Items.
- - -
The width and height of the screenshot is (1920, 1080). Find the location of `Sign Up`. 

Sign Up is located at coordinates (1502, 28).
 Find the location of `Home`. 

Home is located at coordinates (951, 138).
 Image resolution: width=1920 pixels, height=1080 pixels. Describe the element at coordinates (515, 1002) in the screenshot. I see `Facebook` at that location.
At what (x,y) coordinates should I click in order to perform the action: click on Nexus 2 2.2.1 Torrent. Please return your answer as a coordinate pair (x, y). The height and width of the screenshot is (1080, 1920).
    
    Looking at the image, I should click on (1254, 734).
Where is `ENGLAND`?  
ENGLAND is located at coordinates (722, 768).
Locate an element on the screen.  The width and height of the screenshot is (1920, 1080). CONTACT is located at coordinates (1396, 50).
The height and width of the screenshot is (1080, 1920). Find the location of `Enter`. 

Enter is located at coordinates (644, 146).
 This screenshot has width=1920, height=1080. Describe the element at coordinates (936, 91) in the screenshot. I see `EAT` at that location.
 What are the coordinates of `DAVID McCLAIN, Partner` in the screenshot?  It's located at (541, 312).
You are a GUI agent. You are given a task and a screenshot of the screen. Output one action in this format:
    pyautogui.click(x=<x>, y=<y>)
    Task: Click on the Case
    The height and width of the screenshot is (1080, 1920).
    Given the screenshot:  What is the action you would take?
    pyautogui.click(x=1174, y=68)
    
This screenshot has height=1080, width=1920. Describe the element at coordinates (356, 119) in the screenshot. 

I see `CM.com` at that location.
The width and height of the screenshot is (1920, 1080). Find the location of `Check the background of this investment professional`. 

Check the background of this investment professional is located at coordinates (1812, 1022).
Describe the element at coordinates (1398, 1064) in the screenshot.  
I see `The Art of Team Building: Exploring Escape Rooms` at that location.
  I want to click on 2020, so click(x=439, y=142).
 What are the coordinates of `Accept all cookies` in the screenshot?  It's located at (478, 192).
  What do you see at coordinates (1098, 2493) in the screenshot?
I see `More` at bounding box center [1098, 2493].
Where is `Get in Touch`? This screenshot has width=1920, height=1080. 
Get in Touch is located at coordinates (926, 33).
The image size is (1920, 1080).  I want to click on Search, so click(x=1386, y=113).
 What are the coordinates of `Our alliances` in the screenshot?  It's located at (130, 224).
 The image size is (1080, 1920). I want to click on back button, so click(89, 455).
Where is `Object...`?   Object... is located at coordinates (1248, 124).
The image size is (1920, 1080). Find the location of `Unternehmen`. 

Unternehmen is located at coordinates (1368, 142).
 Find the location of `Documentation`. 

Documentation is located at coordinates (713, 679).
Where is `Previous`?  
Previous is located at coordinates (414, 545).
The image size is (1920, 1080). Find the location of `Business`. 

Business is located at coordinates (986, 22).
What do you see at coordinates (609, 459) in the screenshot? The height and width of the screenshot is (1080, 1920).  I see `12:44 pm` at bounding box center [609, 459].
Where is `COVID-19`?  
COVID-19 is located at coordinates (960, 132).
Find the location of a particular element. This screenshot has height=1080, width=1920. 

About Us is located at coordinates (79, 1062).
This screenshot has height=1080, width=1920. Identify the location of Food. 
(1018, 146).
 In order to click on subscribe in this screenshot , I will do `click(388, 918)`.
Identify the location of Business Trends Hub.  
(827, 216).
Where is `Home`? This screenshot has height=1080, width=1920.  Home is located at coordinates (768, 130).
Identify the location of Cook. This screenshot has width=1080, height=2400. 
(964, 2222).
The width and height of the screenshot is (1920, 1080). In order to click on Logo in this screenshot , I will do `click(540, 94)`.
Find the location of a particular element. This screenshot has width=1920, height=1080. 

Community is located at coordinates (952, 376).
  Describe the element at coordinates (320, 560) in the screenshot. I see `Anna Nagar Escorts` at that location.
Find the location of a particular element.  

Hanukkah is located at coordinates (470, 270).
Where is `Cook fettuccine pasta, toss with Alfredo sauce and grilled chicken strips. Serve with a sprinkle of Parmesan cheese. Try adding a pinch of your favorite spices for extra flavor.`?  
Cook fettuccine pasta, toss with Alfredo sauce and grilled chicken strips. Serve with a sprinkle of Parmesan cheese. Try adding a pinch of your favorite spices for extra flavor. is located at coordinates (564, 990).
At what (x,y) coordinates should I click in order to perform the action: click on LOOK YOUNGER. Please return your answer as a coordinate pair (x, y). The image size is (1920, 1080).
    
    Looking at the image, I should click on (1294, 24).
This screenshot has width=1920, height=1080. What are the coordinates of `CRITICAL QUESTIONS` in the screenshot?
- - -
Short exercise.
Retype all the records above line for line, with no changes.

Correct output.
The width and height of the screenshot is (1920, 1080). Find the location of `Sign Up`. 

Sign Up is located at coordinates (1502, 28).
 Find the location of `Home`. 

Home is located at coordinates (951, 138).
 Image resolution: width=1920 pixels, height=1080 pixels. Describe the element at coordinates (515, 1002) in the screenshot. I see `Facebook` at that location.
At what (x,y) coordinates should I click in order to perform the action: click on Nexus 2 2.2.1 Torrent. Please return your answer as a coordinate pair (x, y). The height and width of the screenshot is (1080, 1920).
    
    Looking at the image, I should click on (1254, 734).
Where is `ENGLAND`?  
ENGLAND is located at coordinates (722, 768).
Locate an element on the screen.  The width and height of the screenshot is (1920, 1080). CONTACT is located at coordinates (1396, 50).
The height and width of the screenshot is (1080, 1920). Find the location of `Enter`. 

Enter is located at coordinates (644, 146).
 This screenshot has width=1920, height=1080. Describe the element at coordinates (936, 91) in the screenshot. I see `EAT` at that location.
 What are the coordinates of `DAVID McCLAIN, Partner` in the screenshot?  It's located at (541, 312).
You are a GUI agent. You are given a task and a screenshot of the screen. Output one action in this format:
    pyautogui.click(x=<x>, y=<y>)
    Task: Click on the Case
    The height and width of the screenshot is (1080, 1920).
    Given the screenshot:  What is the action you would take?
    pyautogui.click(x=1174, y=68)
    
This screenshot has height=1080, width=1920. Describe the element at coordinates (356, 119) in the screenshot. 

I see `CM.com` at that location.
The width and height of the screenshot is (1920, 1080). Find the location of `Check the background of this investment professional`. 

Check the background of this investment professional is located at coordinates (1812, 1022).
Describe the element at coordinates (1398, 1064) in the screenshot.  
I see `The Art of Team Building: Exploring Escape Rooms` at that location.
  I want to click on 2020, so click(x=439, y=142).
 What are the coordinates of `Accept all cookies` in the screenshot?  It's located at (478, 192).
  What do you see at coordinates (1098, 2493) in the screenshot?
I see `More` at bounding box center [1098, 2493].
Where is `Get in Touch`? This screenshot has width=1920, height=1080. 
Get in Touch is located at coordinates (926, 33).
The image size is (1920, 1080).  I want to click on Search, so click(x=1386, y=113).
 What are the coordinates of `Our alliances` in the screenshot?  It's located at (130, 224).
 The image size is (1080, 1920). I want to click on back button, so click(89, 455).
Where is `Object...`?   Object... is located at coordinates (1248, 124).
The image size is (1920, 1080). Find the location of `Unternehmen`. 

Unternehmen is located at coordinates (1368, 142).
 Find the location of `Documentation`. 

Documentation is located at coordinates (713, 679).
Where is `Previous`?  
Previous is located at coordinates (414, 545).
The image size is (1920, 1080). Find the location of `Business`. 

Business is located at coordinates (986, 22).
What do you see at coordinates (609, 459) in the screenshot? The height and width of the screenshot is (1080, 1920).  I see `12:44 pm` at bounding box center [609, 459].
Where is `COVID-19`?  
COVID-19 is located at coordinates (960, 132).
Find the location of a particular element. This screenshot has height=1080, width=1920. 

About Us is located at coordinates (79, 1062).
This screenshot has height=1080, width=1920. Identify the location of Food. 
(1018, 146).
 In order to click on subscribe in this screenshot , I will do `click(388, 918)`.
Identify the location of Business Trends Hub.  
(827, 216).
Where is `Home`? This screenshot has height=1080, width=1920.  Home is located at coordinates (768, 130).
Identify the location of Cook. This screenshot has width=1080, height=2400. 
(964, 2222).
The width and height of the screenshot is (1920, 1080). In order to click on Logo in this screenshot , I will do `click(540, 94)`.
Find the location of a particular element. This screenshot has width=1920, height=1080. 

Community is located at coordinates (952, 376).
  Describe the element at coordinates (320, 560) in the screenshot. I see `Anna Nagar Escorts` at that location.
Find the location of a particular element.  

Hanukkah is located at coordinates (470, 270).
Where is `Cook fettuccine pasta, toss with Alfredo sauce and grilled chicken strips. Serve with a sprinkle of Parmesan cheese. Try adding a pinch of your favorite spices for extra flavor.`?  
Cook fettuccine pasta, toss with Alfredo sauce and grilled chicken strips. Serve with a sprinkle of Parmesan cheese. Try adding a pinch of your favorite spices for extra flavor. is located at coordinates (564, 990).
At what (x,y) coordinates should I click in order to perform the action: click on LOOK YOUNGER. Please return your answer as a coordinate pair (x, y). The image size is (1920, 1080).
    
    Looking at the image, I should click on (1294, 24).
This screenshot has width=1920, height=1080. What are the coordinates of `CRITICAL QUESTIONS` in the screenshot?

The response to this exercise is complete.